● **What to do**: Please repeat the listing from the line containing "Given: Select the RunAudit.bat filename" through its last line, changing every "Where should I click to" to "Where do I click to" and leaving everything else unchanged.

begin Information supplied

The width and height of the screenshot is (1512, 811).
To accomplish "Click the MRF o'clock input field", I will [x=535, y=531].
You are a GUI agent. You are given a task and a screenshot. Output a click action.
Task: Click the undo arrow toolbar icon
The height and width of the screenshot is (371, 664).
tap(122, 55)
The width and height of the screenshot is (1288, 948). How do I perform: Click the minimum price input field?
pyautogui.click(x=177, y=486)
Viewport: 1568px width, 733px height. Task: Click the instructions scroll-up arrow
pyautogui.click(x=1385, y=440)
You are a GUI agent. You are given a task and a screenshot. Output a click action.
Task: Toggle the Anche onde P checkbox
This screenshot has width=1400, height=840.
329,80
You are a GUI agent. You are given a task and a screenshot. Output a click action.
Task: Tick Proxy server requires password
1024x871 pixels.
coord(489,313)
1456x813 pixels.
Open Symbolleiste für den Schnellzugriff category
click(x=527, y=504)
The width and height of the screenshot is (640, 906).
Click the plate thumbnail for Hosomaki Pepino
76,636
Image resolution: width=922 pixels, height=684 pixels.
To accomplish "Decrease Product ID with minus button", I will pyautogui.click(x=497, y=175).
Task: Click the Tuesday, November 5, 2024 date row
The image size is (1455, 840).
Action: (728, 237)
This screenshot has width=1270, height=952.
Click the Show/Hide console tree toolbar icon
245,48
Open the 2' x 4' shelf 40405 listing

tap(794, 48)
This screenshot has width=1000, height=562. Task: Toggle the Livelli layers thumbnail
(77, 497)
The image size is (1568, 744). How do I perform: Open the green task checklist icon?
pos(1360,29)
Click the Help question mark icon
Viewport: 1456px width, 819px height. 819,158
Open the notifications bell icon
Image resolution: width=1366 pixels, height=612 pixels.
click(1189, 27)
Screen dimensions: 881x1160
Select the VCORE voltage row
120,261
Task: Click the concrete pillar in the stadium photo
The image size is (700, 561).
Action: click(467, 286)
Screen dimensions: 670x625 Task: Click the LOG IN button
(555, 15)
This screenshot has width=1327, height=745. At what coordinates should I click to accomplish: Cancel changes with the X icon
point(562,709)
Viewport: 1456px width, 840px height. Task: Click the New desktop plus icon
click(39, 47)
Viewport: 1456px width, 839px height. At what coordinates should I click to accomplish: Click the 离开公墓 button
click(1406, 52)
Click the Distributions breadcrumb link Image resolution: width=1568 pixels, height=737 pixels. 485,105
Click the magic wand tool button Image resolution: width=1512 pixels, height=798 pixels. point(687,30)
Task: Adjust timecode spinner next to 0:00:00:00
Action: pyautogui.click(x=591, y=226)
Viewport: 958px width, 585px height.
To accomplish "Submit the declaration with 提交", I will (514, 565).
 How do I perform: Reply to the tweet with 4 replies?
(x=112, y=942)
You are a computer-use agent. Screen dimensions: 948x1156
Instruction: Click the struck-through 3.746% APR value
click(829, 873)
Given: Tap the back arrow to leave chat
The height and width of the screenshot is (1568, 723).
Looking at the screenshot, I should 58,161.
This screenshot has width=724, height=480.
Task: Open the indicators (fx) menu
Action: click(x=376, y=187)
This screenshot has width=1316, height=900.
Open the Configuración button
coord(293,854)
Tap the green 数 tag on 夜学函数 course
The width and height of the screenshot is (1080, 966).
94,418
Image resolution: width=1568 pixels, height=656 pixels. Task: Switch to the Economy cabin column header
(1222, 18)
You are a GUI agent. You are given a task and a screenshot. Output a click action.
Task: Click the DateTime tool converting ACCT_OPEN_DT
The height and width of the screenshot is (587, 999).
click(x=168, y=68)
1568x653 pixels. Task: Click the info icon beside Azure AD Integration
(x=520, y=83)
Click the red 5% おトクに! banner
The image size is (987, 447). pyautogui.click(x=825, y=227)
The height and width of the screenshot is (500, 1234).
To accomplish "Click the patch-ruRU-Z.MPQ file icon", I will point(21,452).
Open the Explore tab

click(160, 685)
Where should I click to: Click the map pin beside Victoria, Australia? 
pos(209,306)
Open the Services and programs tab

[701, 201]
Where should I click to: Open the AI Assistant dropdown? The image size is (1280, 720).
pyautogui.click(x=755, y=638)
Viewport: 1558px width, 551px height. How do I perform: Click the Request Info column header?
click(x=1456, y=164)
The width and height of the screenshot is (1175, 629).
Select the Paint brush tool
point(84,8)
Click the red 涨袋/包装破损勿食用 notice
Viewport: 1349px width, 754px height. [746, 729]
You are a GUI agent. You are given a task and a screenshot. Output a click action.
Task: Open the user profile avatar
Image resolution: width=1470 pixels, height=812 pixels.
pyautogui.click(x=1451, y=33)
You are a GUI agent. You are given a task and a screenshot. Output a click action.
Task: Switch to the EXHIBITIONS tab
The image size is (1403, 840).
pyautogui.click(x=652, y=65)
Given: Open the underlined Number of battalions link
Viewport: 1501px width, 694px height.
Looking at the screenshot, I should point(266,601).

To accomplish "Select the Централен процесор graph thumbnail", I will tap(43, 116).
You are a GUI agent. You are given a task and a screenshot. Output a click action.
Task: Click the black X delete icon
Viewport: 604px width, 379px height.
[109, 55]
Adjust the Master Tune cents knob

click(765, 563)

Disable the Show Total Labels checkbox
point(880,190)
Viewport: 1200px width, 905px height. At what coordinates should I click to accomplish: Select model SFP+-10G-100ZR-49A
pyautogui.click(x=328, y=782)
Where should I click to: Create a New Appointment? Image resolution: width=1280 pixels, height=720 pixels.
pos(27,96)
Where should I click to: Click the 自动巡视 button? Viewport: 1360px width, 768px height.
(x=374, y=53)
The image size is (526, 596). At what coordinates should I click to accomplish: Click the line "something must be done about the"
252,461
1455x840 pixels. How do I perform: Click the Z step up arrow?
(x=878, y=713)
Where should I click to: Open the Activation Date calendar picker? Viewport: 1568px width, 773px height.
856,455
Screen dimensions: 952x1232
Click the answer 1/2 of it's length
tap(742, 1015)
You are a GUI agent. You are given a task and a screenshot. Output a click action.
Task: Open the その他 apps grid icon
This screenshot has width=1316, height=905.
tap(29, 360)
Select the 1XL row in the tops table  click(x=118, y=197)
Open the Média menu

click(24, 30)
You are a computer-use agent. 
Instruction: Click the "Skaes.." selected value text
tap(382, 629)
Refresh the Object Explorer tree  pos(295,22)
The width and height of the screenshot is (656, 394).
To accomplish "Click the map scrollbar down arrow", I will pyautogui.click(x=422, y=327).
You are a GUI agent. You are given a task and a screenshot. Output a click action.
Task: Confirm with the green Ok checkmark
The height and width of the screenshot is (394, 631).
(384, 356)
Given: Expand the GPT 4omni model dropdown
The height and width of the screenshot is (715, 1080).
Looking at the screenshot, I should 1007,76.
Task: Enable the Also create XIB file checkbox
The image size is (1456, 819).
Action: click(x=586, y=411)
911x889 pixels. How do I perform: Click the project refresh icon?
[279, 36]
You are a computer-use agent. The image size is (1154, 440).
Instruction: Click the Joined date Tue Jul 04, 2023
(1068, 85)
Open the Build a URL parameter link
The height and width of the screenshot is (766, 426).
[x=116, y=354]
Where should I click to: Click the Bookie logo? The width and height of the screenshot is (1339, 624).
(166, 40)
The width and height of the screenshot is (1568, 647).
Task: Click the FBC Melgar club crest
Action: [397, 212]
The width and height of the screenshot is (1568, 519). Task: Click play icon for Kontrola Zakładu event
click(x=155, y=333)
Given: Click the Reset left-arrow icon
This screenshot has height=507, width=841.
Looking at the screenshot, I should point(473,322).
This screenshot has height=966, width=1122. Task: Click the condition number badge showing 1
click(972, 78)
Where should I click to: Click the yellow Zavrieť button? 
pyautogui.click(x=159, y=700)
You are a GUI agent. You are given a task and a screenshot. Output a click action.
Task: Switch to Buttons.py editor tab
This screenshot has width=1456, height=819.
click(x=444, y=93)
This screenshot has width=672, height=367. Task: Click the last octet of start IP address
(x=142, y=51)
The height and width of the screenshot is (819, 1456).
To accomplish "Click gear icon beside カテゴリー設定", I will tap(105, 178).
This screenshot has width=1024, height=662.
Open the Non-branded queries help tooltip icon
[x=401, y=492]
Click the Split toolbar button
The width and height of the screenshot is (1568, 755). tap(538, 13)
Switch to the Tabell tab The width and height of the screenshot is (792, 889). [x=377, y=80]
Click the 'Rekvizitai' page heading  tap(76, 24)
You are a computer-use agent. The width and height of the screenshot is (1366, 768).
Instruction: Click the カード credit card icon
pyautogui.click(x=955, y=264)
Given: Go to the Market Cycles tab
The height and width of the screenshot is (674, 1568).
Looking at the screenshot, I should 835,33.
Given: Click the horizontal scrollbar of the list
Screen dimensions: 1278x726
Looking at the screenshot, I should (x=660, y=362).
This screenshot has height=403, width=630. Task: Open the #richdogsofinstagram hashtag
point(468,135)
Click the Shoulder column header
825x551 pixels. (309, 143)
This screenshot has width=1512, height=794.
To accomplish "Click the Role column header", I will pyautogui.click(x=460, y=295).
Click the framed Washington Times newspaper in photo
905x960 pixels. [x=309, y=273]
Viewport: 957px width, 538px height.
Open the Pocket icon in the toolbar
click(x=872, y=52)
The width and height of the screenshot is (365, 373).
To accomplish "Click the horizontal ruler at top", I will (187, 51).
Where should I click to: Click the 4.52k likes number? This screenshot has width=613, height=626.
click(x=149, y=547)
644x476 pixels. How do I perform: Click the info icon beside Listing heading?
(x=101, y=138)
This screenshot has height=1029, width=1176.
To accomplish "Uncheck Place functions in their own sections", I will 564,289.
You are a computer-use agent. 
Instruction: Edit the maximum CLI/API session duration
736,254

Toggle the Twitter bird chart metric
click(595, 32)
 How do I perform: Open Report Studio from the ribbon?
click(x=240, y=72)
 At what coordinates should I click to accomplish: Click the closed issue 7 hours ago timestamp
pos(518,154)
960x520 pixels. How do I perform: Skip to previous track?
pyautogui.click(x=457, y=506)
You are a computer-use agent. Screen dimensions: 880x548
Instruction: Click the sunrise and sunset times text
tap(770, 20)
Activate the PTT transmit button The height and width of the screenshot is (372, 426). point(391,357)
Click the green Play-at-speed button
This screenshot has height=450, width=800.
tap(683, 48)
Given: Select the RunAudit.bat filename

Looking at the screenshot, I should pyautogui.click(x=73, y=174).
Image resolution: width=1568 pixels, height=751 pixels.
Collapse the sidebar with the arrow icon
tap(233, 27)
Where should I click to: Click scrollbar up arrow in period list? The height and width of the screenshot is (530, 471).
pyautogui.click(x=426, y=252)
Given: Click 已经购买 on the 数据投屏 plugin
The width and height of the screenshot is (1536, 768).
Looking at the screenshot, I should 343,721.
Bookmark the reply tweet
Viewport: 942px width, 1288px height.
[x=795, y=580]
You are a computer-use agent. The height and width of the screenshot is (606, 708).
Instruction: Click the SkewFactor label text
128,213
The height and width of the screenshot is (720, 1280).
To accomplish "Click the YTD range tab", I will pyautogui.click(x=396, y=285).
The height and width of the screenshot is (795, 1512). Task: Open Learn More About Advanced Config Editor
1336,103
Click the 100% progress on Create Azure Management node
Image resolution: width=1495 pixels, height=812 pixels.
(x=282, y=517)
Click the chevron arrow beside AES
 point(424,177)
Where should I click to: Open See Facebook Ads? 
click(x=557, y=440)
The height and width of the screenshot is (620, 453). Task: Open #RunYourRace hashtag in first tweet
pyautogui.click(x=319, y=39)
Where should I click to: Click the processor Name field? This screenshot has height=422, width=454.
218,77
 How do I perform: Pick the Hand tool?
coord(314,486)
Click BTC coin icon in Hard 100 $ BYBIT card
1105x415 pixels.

end Information supplied

● **In response**:
Given: Select the RunAudit.bat filename

Looking at the screenshot, I should pyautogui.click(x=73, y=174).
Image resolution: width=1568 pixels, height=751 pixels.
Collapse the sidebar with the arrow icon
tap(233, 27)
Where do I click to: Click scrollbar up arrow in period list? The height and width of the screenshot is (530, 471).
pyautogui.click(x=426, y=252)
Given: Click 已经购买 on the 数据投屏 plugin
The width and height of the screenshot is (1536, 768).
Looking at the screenshot, I should 343,721.
Bookmark the reply tweet
Viewport: 942px width, 1288px height.
[x=795, y=580]
You are a computer-use agent. The height and width of the screenshot is (606, 708).
Instruction: Click the SkewFactor label text
128,213
The height and width of the screenshot is (720, 1280).
To accomplish "Click the YTD range tab", I will pyautogui.click(x=396, y=285).
The height and width of the screenshot is (795, 1512). Task: Open Learn More About Advanced Config Editor
1336,103
Click the 100% progress on Create Azure Management node
Image resolution: width=1495 pixels, height=812 pixels.
(x=282, y=517)
Click the chevron arrow beside AES
 point(424,177)
Where do I click to: Open See Facebook Ads? 
click(x=557, y=440)
The height and width of the screenshot is (620, 453). Task: Open #RunYourRace hashtag in first tweet
pyautogui.click(x=319, y=39)
Where do I click to: Click the processor Name field? This screenshot has height=422, width=454.
218,77
 How do I perform: Pick the Hand tool?
coord(314,486)
Click BTC coin icon in Hard 100 $ BYBIT card
1105x415 pixels.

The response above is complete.